25- Padre putativo. Por Zanay
1 Germán, arrebujado en su bufanda acrílica, observa el rugir de la cellisca en la calle, el viento tontea con el aguanieve en una pirueta de golondrina, la nariz enrojecida, los ojos marchitos. Con un ápice de gravedad calibra una realidad ajena a su espíritu, una luz cegadora barniza los comercios, una hoz de melancolía arrebata briznas de helor a su cara, la niñez desfila arrogante por los surcos de su corazón y el pesar atruena. Dos chavales brincan empapados bajo la mirada impotente de una madre sepultada por un quintal de regalos, venid aquí, el ruego resignado, mezclado con el reflejo sucio de los charcos. Aburrido, el apetito reprimido con un puñado de cacahuetes, se sume en una especie de somnolencia flotante, un lago sinuoso, una barca de remos perfora el misterio del aire, una docena de gaviotas extraviadas de su entorno marino.

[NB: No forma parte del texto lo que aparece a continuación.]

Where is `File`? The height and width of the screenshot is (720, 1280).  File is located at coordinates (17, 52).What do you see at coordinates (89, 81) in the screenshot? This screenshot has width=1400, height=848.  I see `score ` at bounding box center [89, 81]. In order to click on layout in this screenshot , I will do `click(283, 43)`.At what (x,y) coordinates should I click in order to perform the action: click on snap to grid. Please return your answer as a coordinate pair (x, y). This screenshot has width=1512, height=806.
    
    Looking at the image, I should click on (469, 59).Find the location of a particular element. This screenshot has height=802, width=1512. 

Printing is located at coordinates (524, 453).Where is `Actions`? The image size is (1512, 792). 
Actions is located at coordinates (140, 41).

Sus reflexiones se amarran a la simetría de las baldosas, una cascada de recuerdos que se resumen en una sola palabra, tedio. Desde que le echaron de la fábrica se desliza por un tobogán terminado en un bache, los martes idénticos a los sábados, los garbanzos paralelos en un menú diario en el bar del barrio, un dardo de noes clavado en las ofertas de empleo, la familia se acurruca invisible, los progenitores enterrados y una hermana afincada en las antípodas. De repente un cartel enmarcado en la precariedad de una esquina brilla, se necesita varón de cuarenta años, no se precisa experiencia, el ombligo con un amago de tinieblas, la congoja, tal vez amparada en el jolgorio de la muchedumbre, regateada. Las instrucciones se escurren con letra minúscula, presentarse a partir de las ocho de la mañana en el hotel Excelencia, la garganta seca atisba un destello en el túnel de su quehacer, un ademán de recompensa en la comisura de los labios, antes de acostarse un sabor a esperanza bucea en la leche tibia con galletas.
¿Usted podría dejarse barba?, y la señorita que le interroga, melena rizada, cien gramos de cosmético en la tez, acapara desinterés en los hombros, el desparpajo ágil, el nervio rotundo.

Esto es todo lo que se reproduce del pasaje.